Field recordings were central to ‘Gum + Butts’, and they also make an appearance on ‘Until I Learn the Language of Vegetable Mineral’, often working in combination with subtle electronics and processed voices to provide fuzzy, soft-edged backdrops for Corringham’s vocal explorations. ‘Leaving By The Small Door’ sets drowsy insectoid buzzing and birdsong against an unsettling mantra whose echoes hang in the air like smoke. “We’re leaving by the small door … our story unfinished … nobody left remembers the beginning anyway”. Imagine H.G Wells’ ‘The Door In The Wall’ as a despatch from the other side of the brickwork.
‘Until I Learn the Language of Vegetable Mineral’ contains, as the release notes tell us, ‘real songs, with words’. This is …. fine, I guess, although anyone who’s listened to commercial radio recently will tell you that ‘real songs with words’ aren’t necessarily all they’re cracked up to be. Nevertheless, Corringham’s embrace of the form is compelling, her vocals floating in deft, almost folkish melodies above the hiss and swirl as her lyrics pile up streams of imagistic impressions. ‘In The Skyways of Minneapolis’ starts as a roving travelogue, Corringham cruising like a surveillance drone above the landscape, before shifting into a stern, eery register. “Unwritten, cold, betray thee outsider … I look out of windows … I try to decide which direction to walk … None of this behaviour is normal,” she croons, like Annette Peacock teleported into an Arthur Machen story while a warped choir moans and gurgles behind her.

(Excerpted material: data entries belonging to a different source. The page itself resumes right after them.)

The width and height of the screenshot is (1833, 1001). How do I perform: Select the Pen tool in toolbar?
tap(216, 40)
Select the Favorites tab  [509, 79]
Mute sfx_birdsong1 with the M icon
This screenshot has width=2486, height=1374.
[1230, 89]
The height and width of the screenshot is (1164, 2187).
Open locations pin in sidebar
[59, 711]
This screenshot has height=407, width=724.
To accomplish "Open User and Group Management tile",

Corringham’s extended vocal techniques, manipulated and fragmented with typically excellent post-production, give the nine compositions on ‘Until I Learn the Language of Vegetable Mineral’ a feverish, almost tormented quality, as if she were constantly surrounded hissing armies of the unquiet dead. In ‘Rising’ she’s corralled these spectres into a harmonious group, a deathly barber-shop quartet caged in her hard drive to add elegant accompaniment to this sparse eco-lament. Their blissful hoots are a poignant farewell before everything is swamped in digital debris, vestigial echoes of humanity finally swept away by Anthropocene floods.